Big Oil makes money but loses sleep. Of course, high gas prices are a good thing. We’ll find out just how good it is next week when companies report first-quarter earnings. But what goes up must eventually come down. While U.S. oil executives and insiders worry that the energy market disruption caused by the Iran war could become more severe, they are not yet ready to ramp up drilling to deal with such a scenario.

“The real problem is the back end of the curve is lying to us,” Kaes Van’t Hof, chief executive of Texas-based independent producer Diamondback Energy, told an energy summit at Columbia University this week. He was referring to the widening gap between high prices for oil for delivery today and sharp declines in oil futures contracts, a gap that reflects Wall Street’s optimism that the Strait of Hormuz will soon reopen.

Signals of low future prices are both misleading, because they severely underestimate the likelihood of imminent major disruptions to airlines, the food system and other energy users, and they serve as a deterrent to investment in drilling, Van’t Hoff said: “I do think there will be a slight reaction in U.S. production, but it’s nothing compared to the magnitude of the problem, like putting a garden hose into an empty Olympic-sized swimming pool.”

Backstage at the Colombian event, other energy executives and observers expressed frustration with mixed signals from the Trump administration — which publicly said the crisis was largely over but privately continued to push companies to drill more — and worried that increased U.S. oil exports, a development Trump celebrated, could backfire by pushing up domestic prices and fueling the political momentum for a crude export embargo, a move that would be disastrous for the oil industry.

Executives and observers told me that throughout the conflict, the administration ignored or downplayed well-known red flags about risks in the Strait, waited too long to try to revive the industry, and failed to take preparatory steps that would have given energy markets more flexibility and bought Trump negotiators more time.
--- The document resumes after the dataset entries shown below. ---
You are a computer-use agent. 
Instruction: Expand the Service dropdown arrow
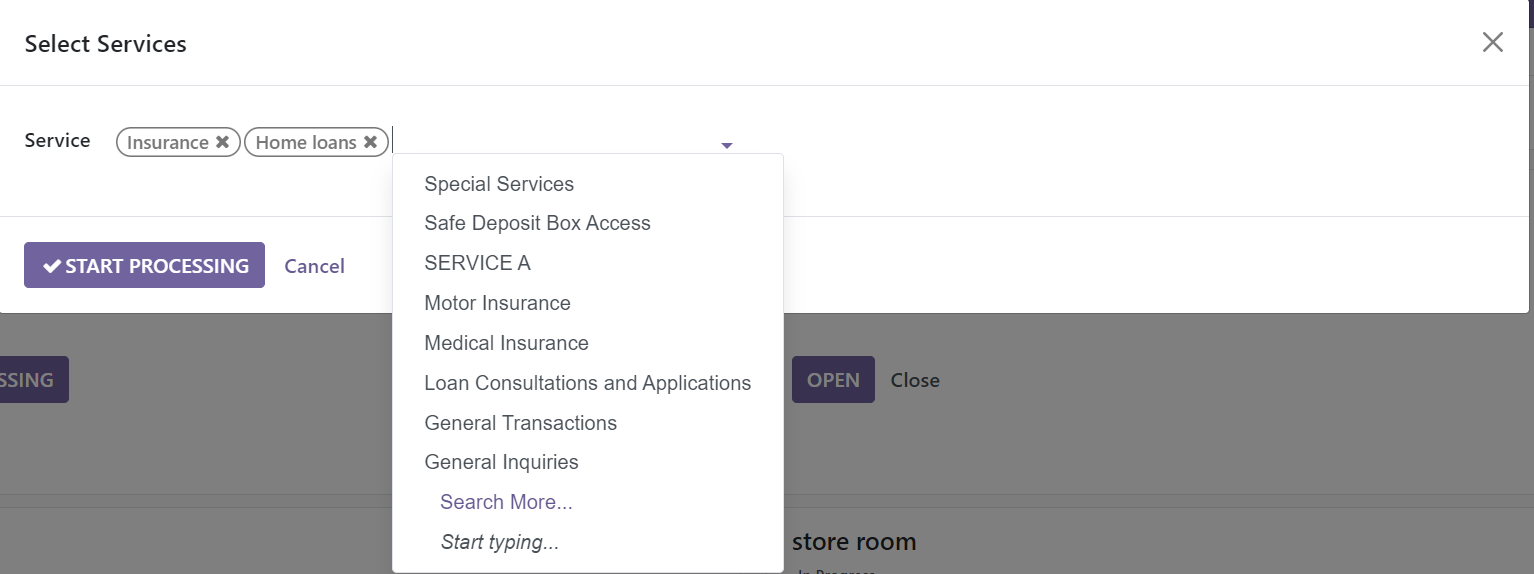tap(727, 146)
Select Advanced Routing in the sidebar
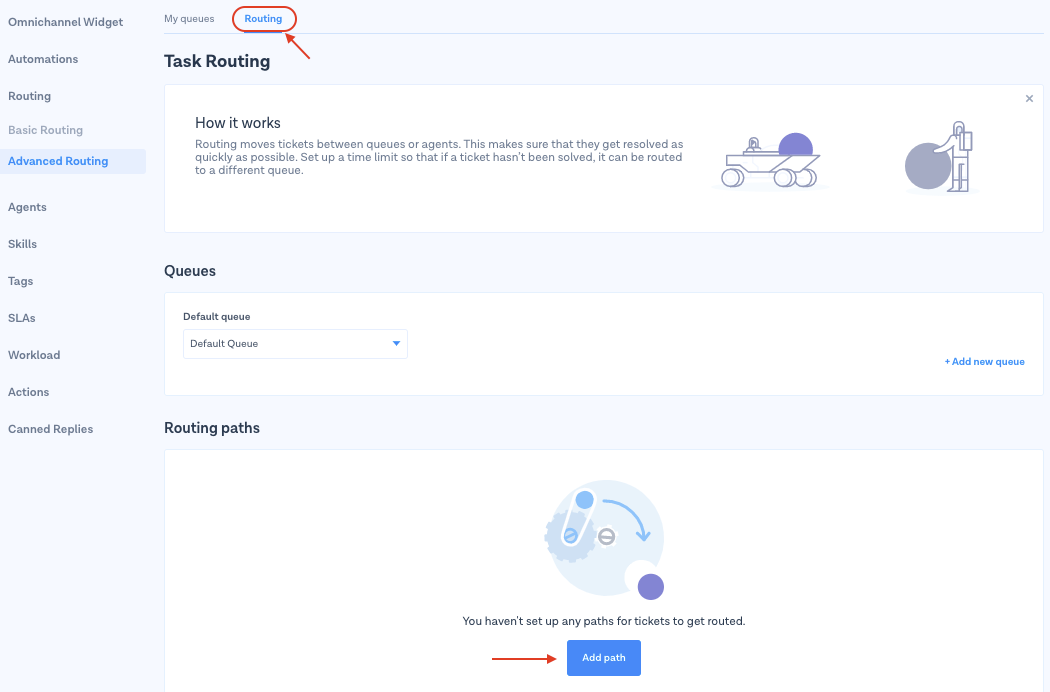Viewport: 1050px width, 692px height. pyautogui.click(x=58, y=161)
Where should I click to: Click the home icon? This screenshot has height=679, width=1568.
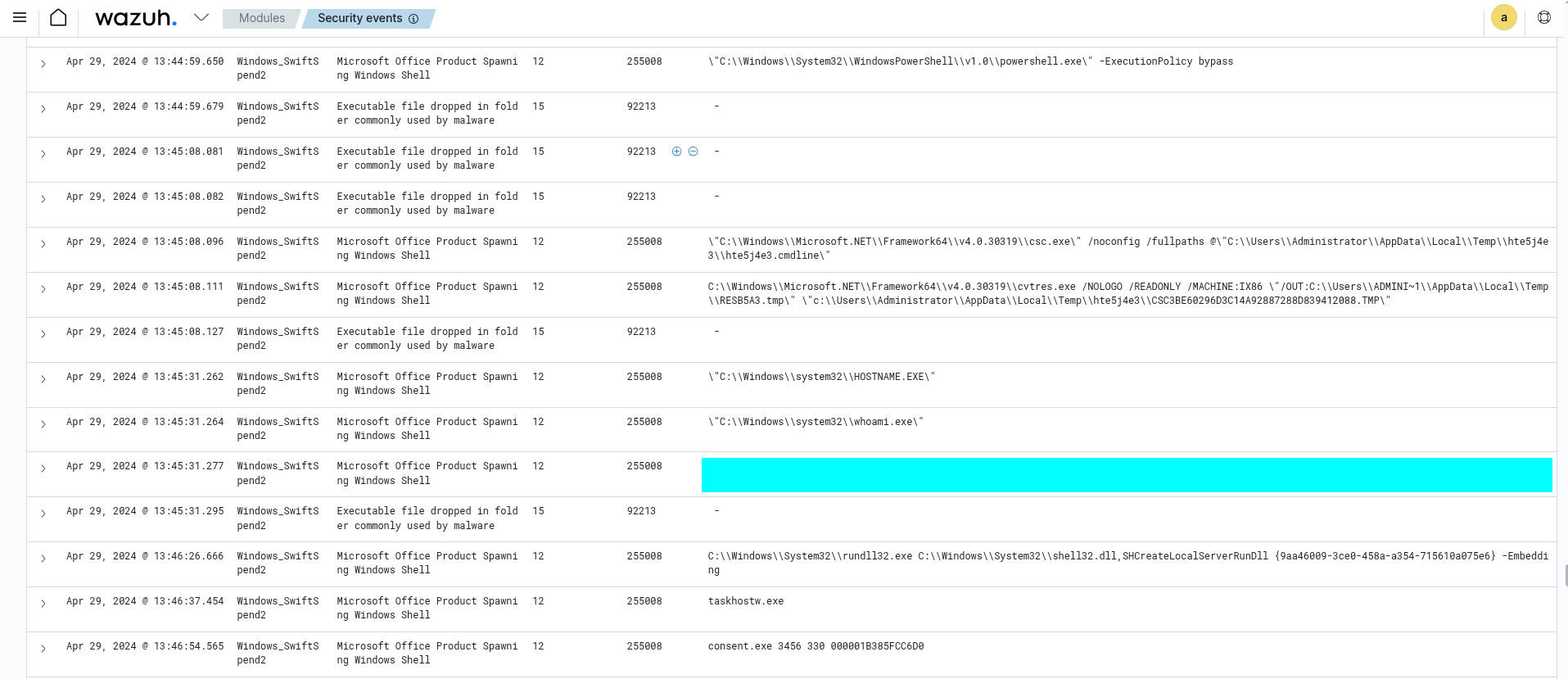tap(58, 17)
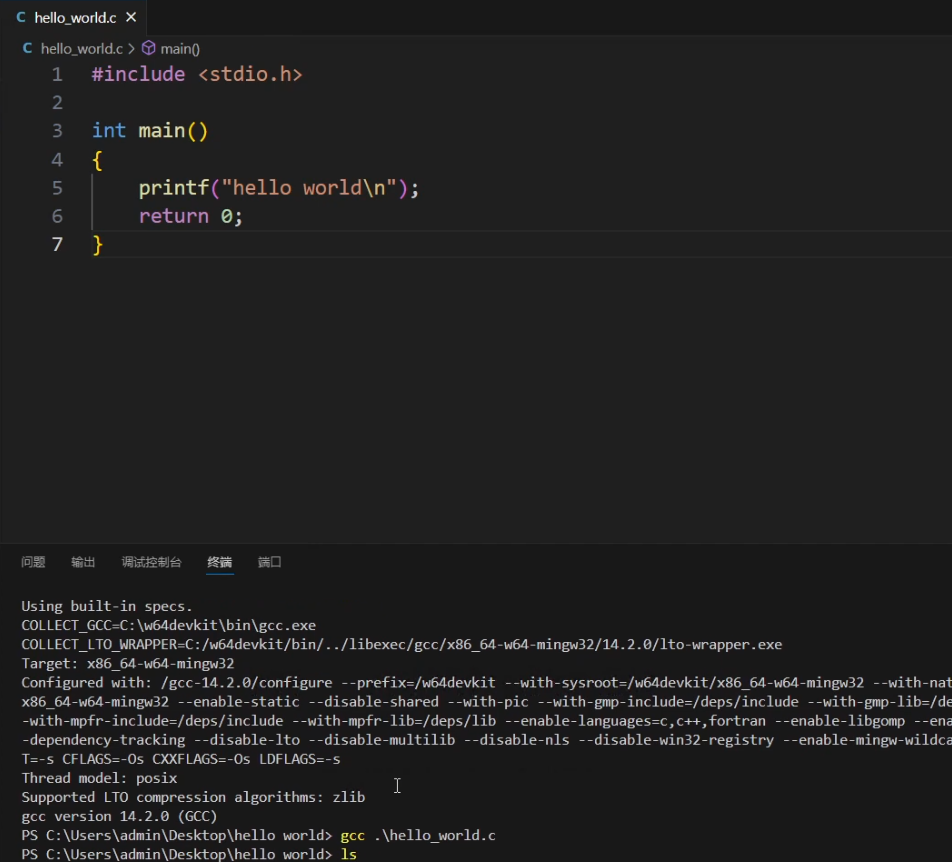Open hello_world.c breadcrumb dropdown
952x862 pixels.
[81, 48]
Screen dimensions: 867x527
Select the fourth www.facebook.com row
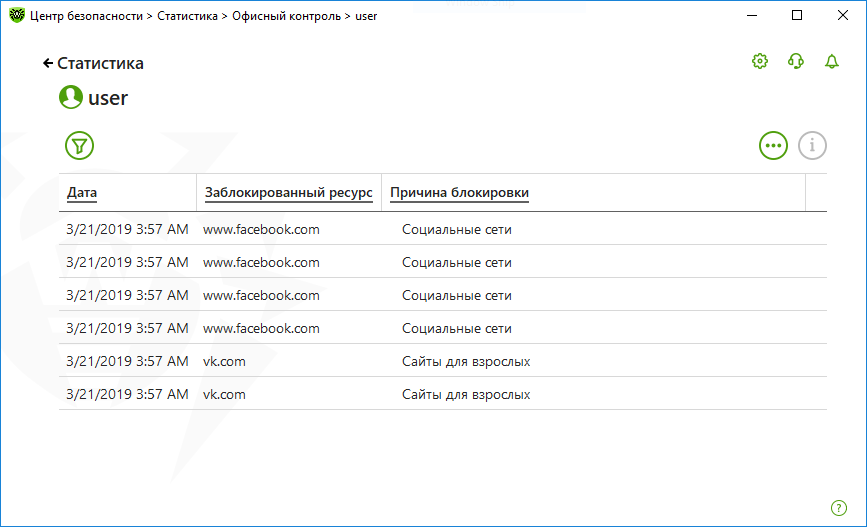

Bob McNally, president of the consulting firm Rapidan Energy Group and a former energy adviser to President George W. Bush, told me that over the past few years, traders and U.S. officials have also become too comfortable with the idea that large-scale U.S. production could cushion any geopolitical shocks. Now they are becoming Pollyanna. “All oil statisticians agree that a disruption in Hormuz will lead to a serious crisis due to shortages and price spikes, but so far the view from the broader macro investor and trader community appears to be more optimistic,” he said. “All statisticians agree that this is extremely rare – if not unprecedented, so someone is really wrong.”